The Department of Health (DOH) reiterated its assurance that all potential COVID-19 vaccines —- that will enter the Philippines — will undergo a strict regulatory process to ensure its efficacy and safety.
“As I’ve said, all of the vaccines that will come into the country should be able to undertake itong regulatory process na meron tayo dito [this regulatory process that we have here],” said DOH Undersecretary Maria Rosario Vergeire in an online forum Wednesday.
Vergeire asked the public to trust the government’s process when it comes to COVID-19 vaccines.
“The population or our Filipino public should just trust na ang proseso ng gobyerno ay sisiguraduhin na ligtas at saka magiging epektibo ang mga bakunang papapasukin natin dito sa ating bansa [The population or our Filipino public should just trust that the government’s process will ensure that the vaccines we will bring into our country are safe and effective],” she added.
Update on potential independent clinical trials
The Health official said that the American Biotech company Moderna is not keen in conducting a clinical trial in the Philippines for its COVID-19 candidate vaccine.
“Ang Moderna, nakausap na sila ng Department of Science and Technology about a month ago and ang kanilang intent is not to have a clinical trial in the Philippines but they would want na doon na sila papasok sa vaccine procurement [Moderna already talked to the Department of Science and Technology about a month ago and their intent is not to have a clinical trial in the Philippines but they would want to enter (a negotiations) for vaccine procurement],” said Vergeire.
Vergeire said that they would have wanted for the American firm to conduct clinical trials in the Philippines to test the efficacy of their candidate vaccine.
“Ang objective ng Pilipinas ay magkaroon ng clinical trials dito ang mga manufacturers so that we can see the effect of these vaccines among our population kasi sabi nga natin iba-iba ang epekto ng bakuna sa bawa’t race, so mas maganda makikita natin [The objective of the Philippines is for manufacturers to have clinical trials here so that we can see the effects of these vaccines among our population because it can have different effects to every race. It would be ideal if we can see its effects in our population],” she said.
Not having conducted clinical trials here, Vergeire said, would not prevent the Philippines from procuring proven and approved vaccines from their manufacturers.
“If the manufacturer will not conduct a clinical trial here in the country, hindi po iyan makakaapekto sa pagpili natin. Although of course, that is the ideal…but if they do not intend, hindi po naman iyan makakapag stop sa gobyerno para mag procure tayo as long as they would go through the regulatory process [If the manufacturer will not conduct a clinical trial here in the country, that will not affect our selection process.
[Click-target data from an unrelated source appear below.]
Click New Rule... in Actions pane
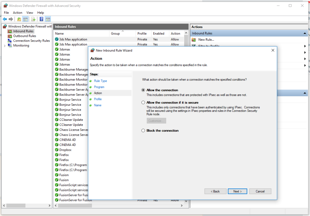The height and width of the screenshot is (216, 310). [x=206, y=40]
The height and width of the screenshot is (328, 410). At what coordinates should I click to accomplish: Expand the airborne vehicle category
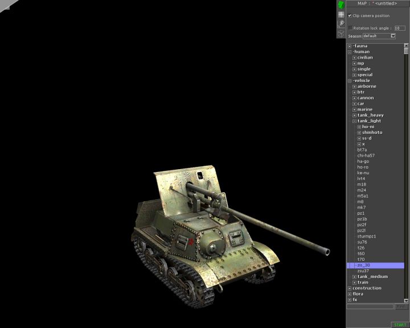pos(354,87)
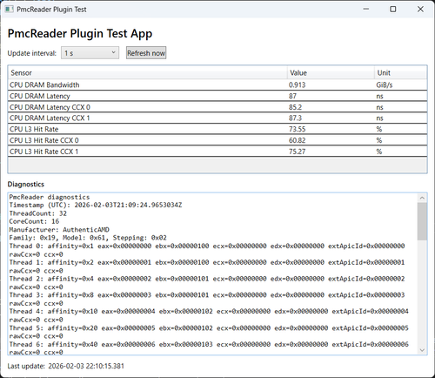Select the CPU L3 Hit Rate CCX 1 row
Image resolution: width=435 pixels, height=378 pixels.
tap(218, 152)
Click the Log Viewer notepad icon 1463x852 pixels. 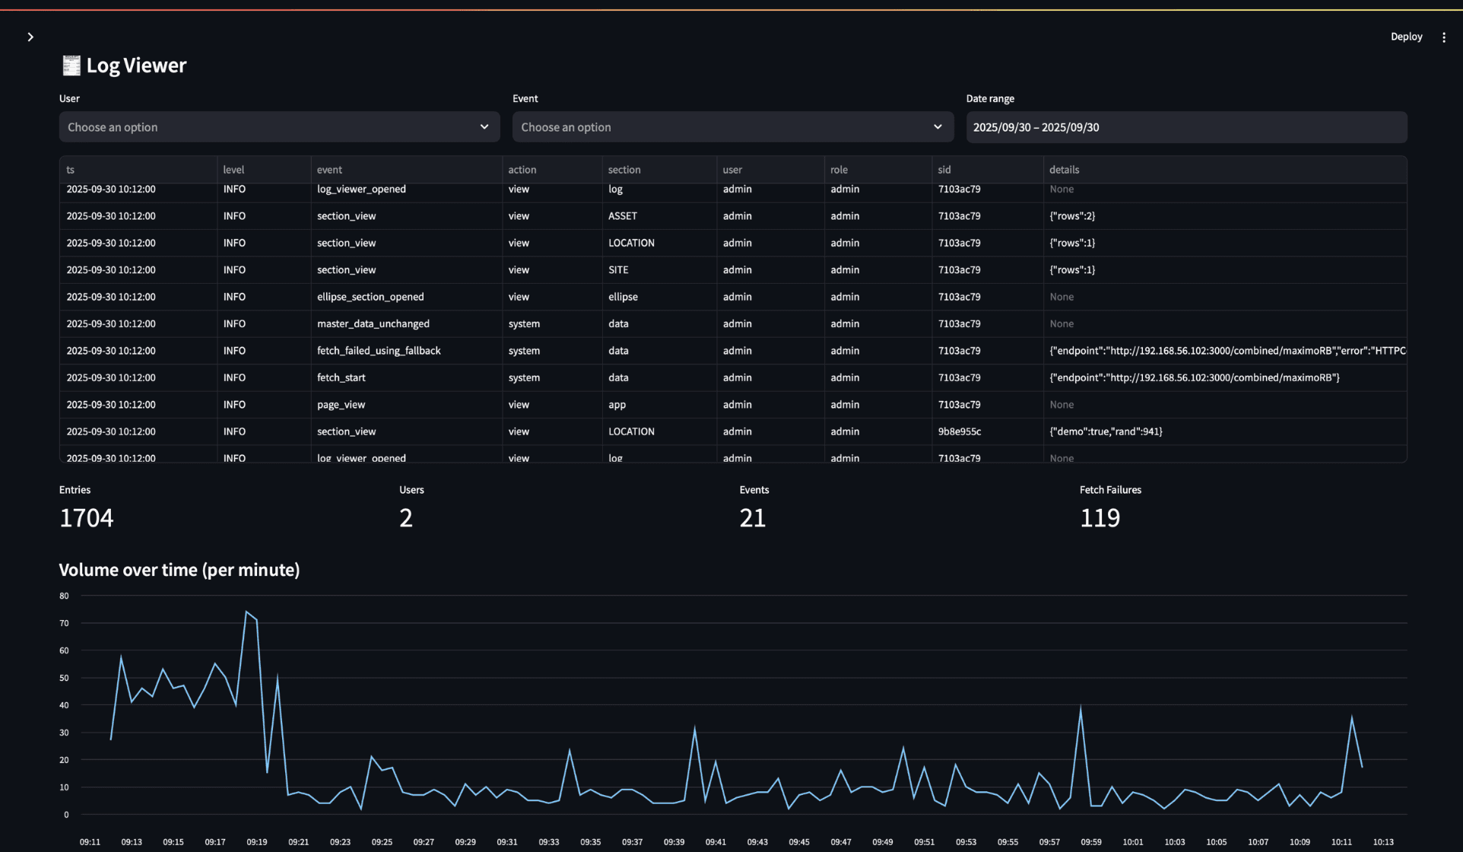click(71, 65)
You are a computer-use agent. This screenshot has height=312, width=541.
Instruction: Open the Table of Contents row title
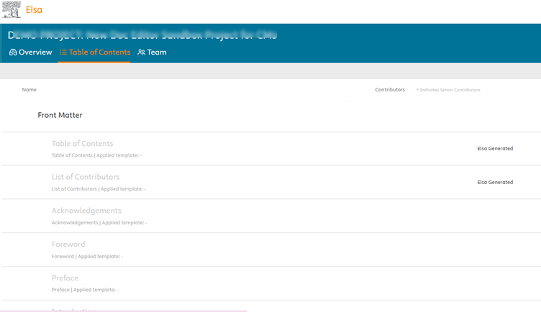point(82,144)
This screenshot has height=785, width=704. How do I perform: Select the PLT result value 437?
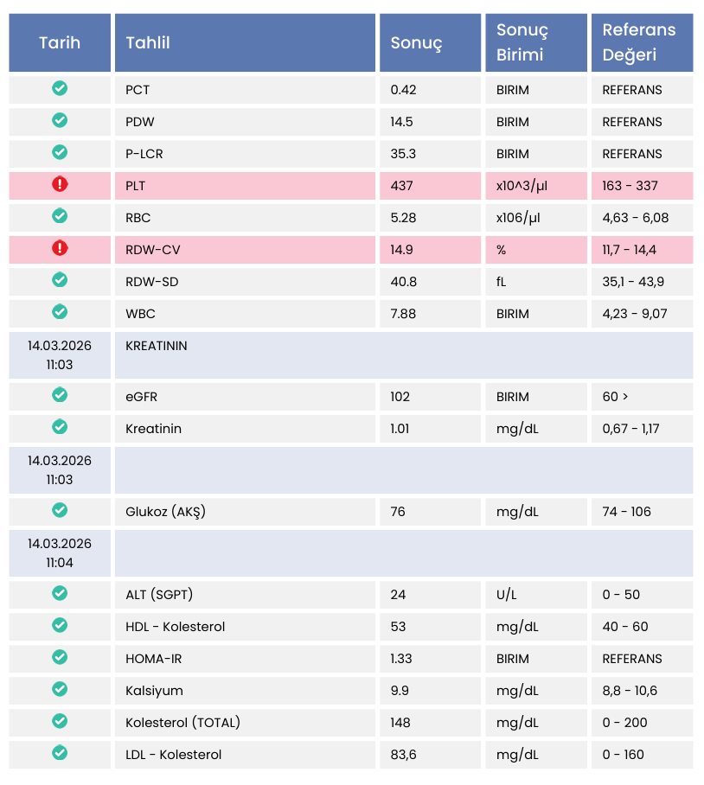coord(402,186)
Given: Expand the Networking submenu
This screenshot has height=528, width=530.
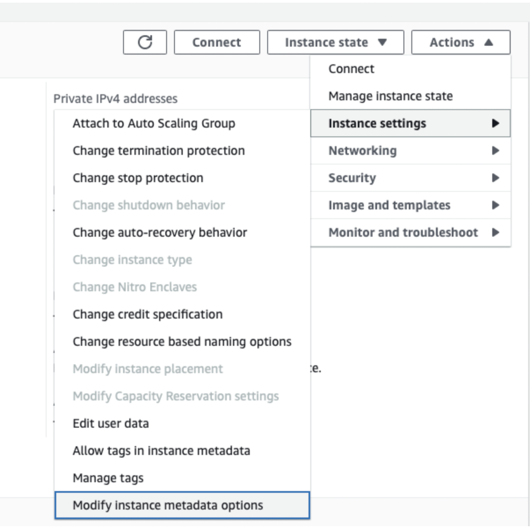Looking at the screenshot, I should [410, 151].
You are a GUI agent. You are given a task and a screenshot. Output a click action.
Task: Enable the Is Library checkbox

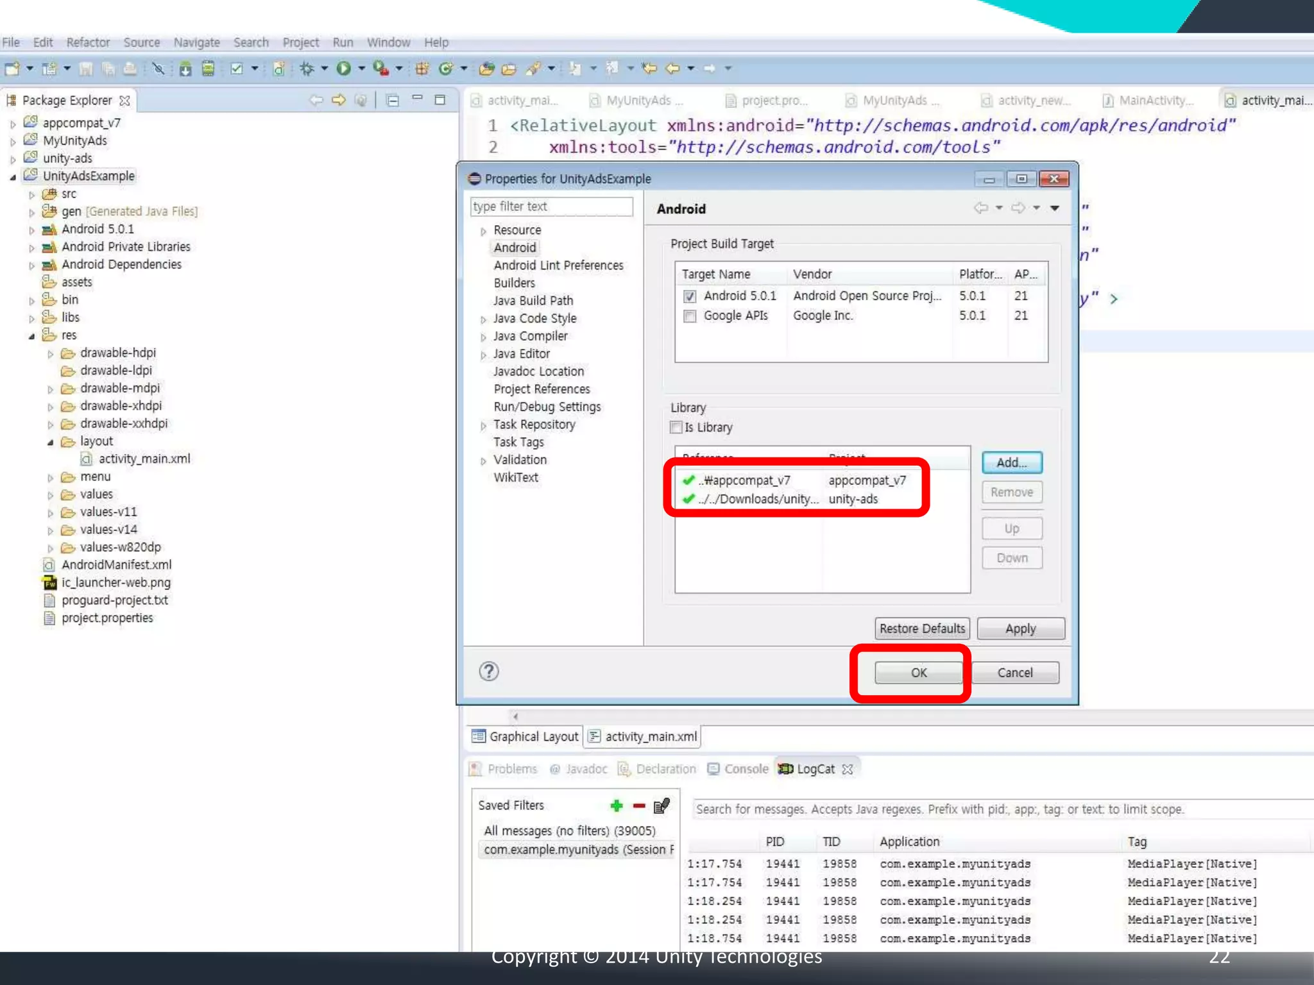point(676,427)
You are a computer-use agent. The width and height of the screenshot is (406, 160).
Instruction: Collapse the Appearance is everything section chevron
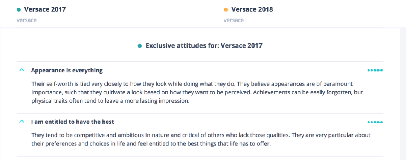22,70
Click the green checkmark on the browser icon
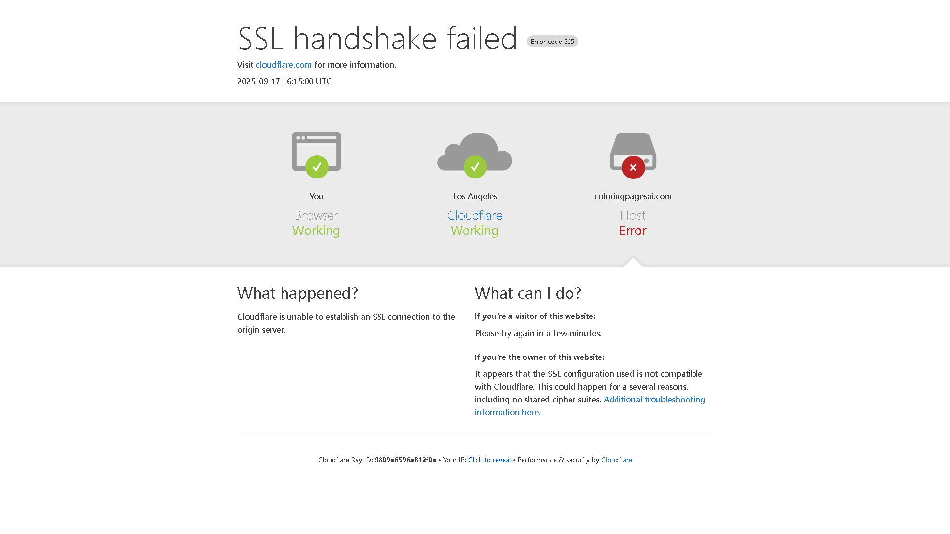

Although of course, that is the ideal… but if they do not intend, that will not stop the government in procuring as long as they would go through the regulatory process],” she said.
Moderna recently announced that its candidate vaccine posted 94.5 percent efficacy based on the preliminary results of their clinical trials.
Meanwhile, the application of China’s Sinovac Biotech for holding clinical trials in the Philippines is still being reviewed by the health authorities, said Vergeire.
“They are just completing some documentary requirements for our Ethics Review Board while the Food and Drug Administration is already conducting an initial evaluation,” said Vergeire.
Sinovac already passed the evaluation of the vaccine experts panel of the Department of Science and Technology.
Indian vaccine maker
Serum Institute of India (SII) has committed to make its COVID-19 candidate vaccine available to the Philippines once it is already developed.
Faberco Life Sciences Inc, a local pharmaceutical distributor, said it was authorized by SII to “represent it in the Philippines for the supply of the COVID-19 vaccine it is developing with Novovax.”
“The President himself has expressed doubts if the Philippines will get vaccines being developed in the West. If and when the vaccine becomes available, SII and Faberco hope to bring a pleasant surprise,” Faberco Life Sciences medical director Dr. Luningning Villa said in a statement.
The vaccine being developed by SII and Novovax is set to start the phase three trials in the United States this month.
“SII has become a supplier of choice for those looking for high quality vaccines and India has a good track record and enjoys a high level of trust,” said Villa.